Voltou ao jornalismo ostentando a mesma acidez nos comentários. Tinha posições firmes e, por vezes, intransigentes, como o preconceito com jogadores cabeludos e black powers. Entendia que a cabeleira atrapalhava a visão do atleta e amortecia a bola na hora do cabeceio. De qualquer forma, se consolidava a cada dia como a maior autoridade no esporte nacional. Nenhuma voz era tão respeitada quanto a sua no que dizia respeito à seleção brasileira, sobretudo depois do estrondoso fiasco na Copa do Mundo de 1966.

Em fevereiro de 1969, a Confederação Brasileira de Desportos (CBD), atual CBF, surpreendeu ao anunciar Saldanha como o novo técnico da seleção. Alinhada ao regime militar por meio da Comissão de Desportos do Exército, a CBD, e ciente da forte militância de esquerda do jornalista, resolveu apostar em seu nome na tentativa de sufocar a forte crítica da imprensa que recaia sobre o escrete nacional. Com o discurso de montar um “time de feras”, ele aceitou o convite e convocou os melhores jogadores do país em atividade. Sob seu comando, craques como Pelé, Tostão, Gerson e Dirceu Lopes empilharam uma sequência de seis vitórias em seis jogos nas Eliminatórias e carimbaram o passaporte do Brasil para a Copa, resgatando o orgulho dos torcedores pela seleção.

Apesar do sucesso e da popularidade como treinador, Saldanha não deixou de atacar a ditadura, principalmente após a ascensão do general Emílio Garrastazu Médici ao poder. O regime militar endureceu a repressão a integrantes do Partido Comunista. No fim de 1969, o assassinato de Carlos Marighella, um amigo de longa data, despertou de vez a ira do treinador da seleção. Ele montou um dossiê, em que citava mais de 3.000 presos políticos e centenas de mortos e torturados pela ditadura brasileira, e o distribuiu a autoridades internacionais em sua passagem pelo México na ocasião do sorteio dos grupos da Copa, em janeiro de 1970.

Desde então, o governo de Médici iniciaria um esforço velado nos bastidores para derrubar João Saldanha do cargo. Em março, o treinador foi questionado por um repórter sobre o pedido do general, que, assim como ele, era gaúcho e gremista, para convocar o atacante Dario, o Dadá Maravilha, do Atlético Mineiro. Saldanha não pestanejou: “Ele [Médici] escala o ministério, eu convoco a seleção”. Duas semanas depois de sua resposta atrevida, foi demitido da seleção e deu lugar a Zagallo, que, em poucos meses, conduziria “as feras do Saldanha” ao tricampeonato mundial. Contou com o auxílio de Cláudio Coutinho, um capitão do Exército que, ainda na década de 70, também se tornaria técnico da seleção.
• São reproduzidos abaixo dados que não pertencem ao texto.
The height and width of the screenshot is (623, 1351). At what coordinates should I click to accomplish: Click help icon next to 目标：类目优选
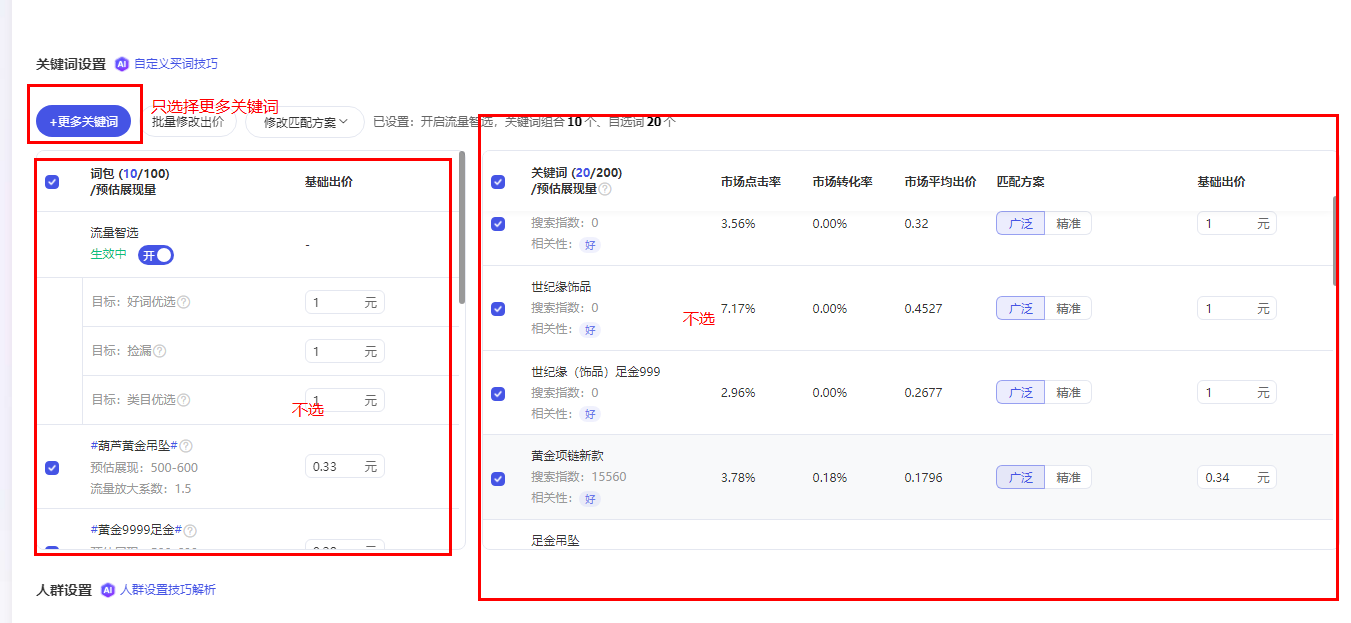click(x=184, y=400)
Dadá Maravilha foi convocado por Zagallo, mas não disputou nenhuma partida na Copa. Mais tarde, confidenciou que João Havelange, então presidente da CBD, teria admitido que despediu Saldanha por imposição de Médici. “O regime não admitia a possibilidade de um líder oposicionista tão expressivo como o Saldanha voltar do México consagrado e venerado pelo povo”, conta o jornalista Carlos Ferreira Vilarinho, autor do livro “Quem derrubou João Saldanha”. Em uma entrevista ao programa Roda Vida, em 1985, o próprio Saldanha resumiu o desenrolar de sua queda diante das pressões do governo. “Considero Médici o maior assassino da história do Brasil. Ele nunca tinha visto o Dario jogar. Aquilo foi uma imposição só para forçar a barra. Recusei um convite para jantar com ele em Porto Alegre. Pô, o cara matou amigos meus. Tenho um nome a zelar. Não poderia compactuar com um ser desses”.
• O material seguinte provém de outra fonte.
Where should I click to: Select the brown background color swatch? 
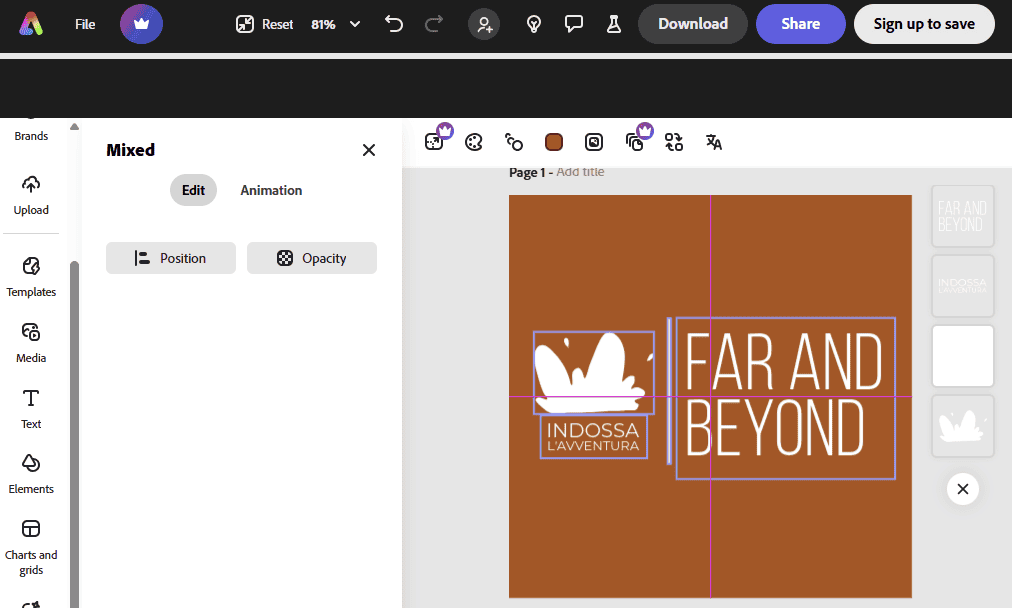[554, 142]
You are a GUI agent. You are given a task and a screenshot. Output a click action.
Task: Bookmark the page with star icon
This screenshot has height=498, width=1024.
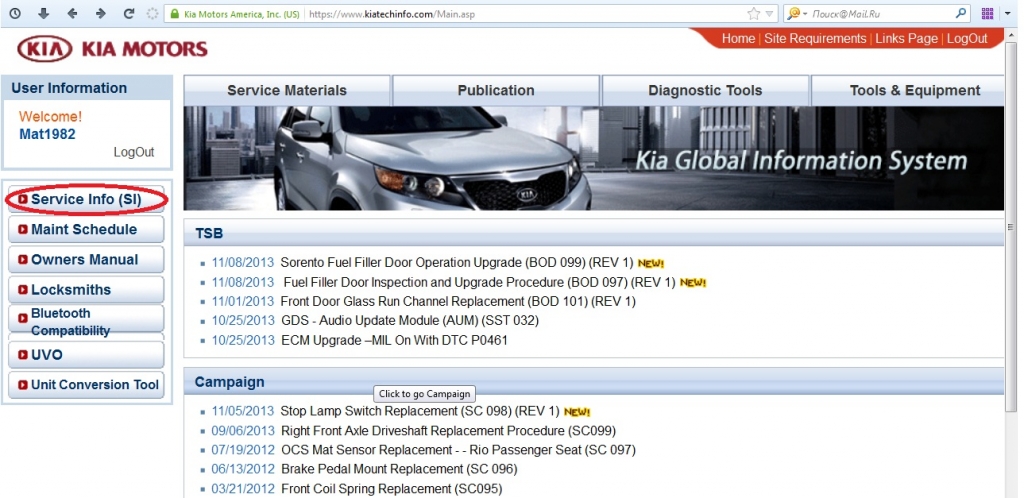coord(753,14)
Passada a euforia pelo tri, Saldanha manteve seu tom crítico e a intensa atividade política, que ajudaria a derrubar o regime militar 15 anos depois. Também manteve o vício no cigarro. Morreu durante a cobertura da Copa de 1990, na Itália, aos 73 anos. Em 1988, uma das últimas vezes em que voltou a tocar na ferida que o incomodava, escreveu sobre sua demissão com a altivez de sempre: “A pressão foi ficando insuportável. Por gente da própria CBD e da ditadura. Era difícil tolerar um cara com longa trajetória no Partido Comunista Brasileiro ganhando força, debaixo da bochecha deles”. Sem filtros, sem freio. Assim vivia o João Sem-Medo.